SET TASKS:
A. From the Bruce Boudreau interview below, set down the passage starting with "As a kid growing" and going on through "the Manchester Monarchs.".
B. Put this sentence from the Bruce Boudreau interview into Spanish: "He played 141 games in the NHL with Toronto and Chicago."
C. According to the Bruce Boudreau interview, how many teams did Boudreau play for during his pro career?

ARTICLE:
◆ ◆ ◆ ◆ ◆
One-on-one with Bruce Boudreau

As a kid growing up in Toronto, Bruce Boudreau knew he wanted to be a hockey player, but could he have known the odyssey that lay ahead?
He set a junior hockey single-season record of 165 points — a mark that stood until broken by Wayne Gretzky. He scored five goals in a Memorial Cup game, a record that still stands for Canada’s annual junior hockey championship. He survived 17 seasons of pro hockey, playing for 14 teams as a 5-9, 170-pound center. He played 141 games in the NHL with Toronto and Chicago. And he has coached for 10 years, the past five in the American Hockey League and the past three as coach of the Manchester Monarchs.
Boudreau — who at age 49 embodies a lifetime of hockey — recently sat for an interview. It was conducted the day after a 2-1 loss at Verizon Wireless Arena — a game in which the deciding goal was scored with just 3:13 remaining in the third period.
Q: If you weren’t a hockey coach, what would you be doing?
◆ ◆ ◆ ◆ ◆
DATA BLOCK:
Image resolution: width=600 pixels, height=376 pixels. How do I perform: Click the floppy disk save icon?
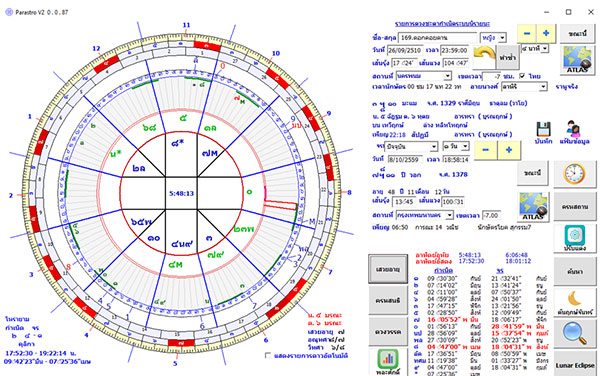pyautogui.click(x=543, y=129)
◆ ◆ ◆ ◆ ◆
SOLUTION LIST:
A.
As a kid growing up in Toronto, Bruce Boudreau knew he wanted to be a hockey player, but could he have known the odyssey that lay ahead?
He set a junior hockey single-season record of 165 points — a mark that stood until broken by Wayne Gretzky. He scored five goals in a Memorial Cup game, a record that still stands for Canada’s annual junior hockey championship. He survived 17 seasons of pro hockey, playing for 14 teams as a 5-9, 170-pound center. He played 141 games in the NHL with Toronto and Chicago. And he has coached for 10 years, the past five in the American Hockey League and the past three as coach of the Manchester Monarchs.

B. Jugó 141 partidos en la NHL con Toronto y Chicago.

C. 14 teams.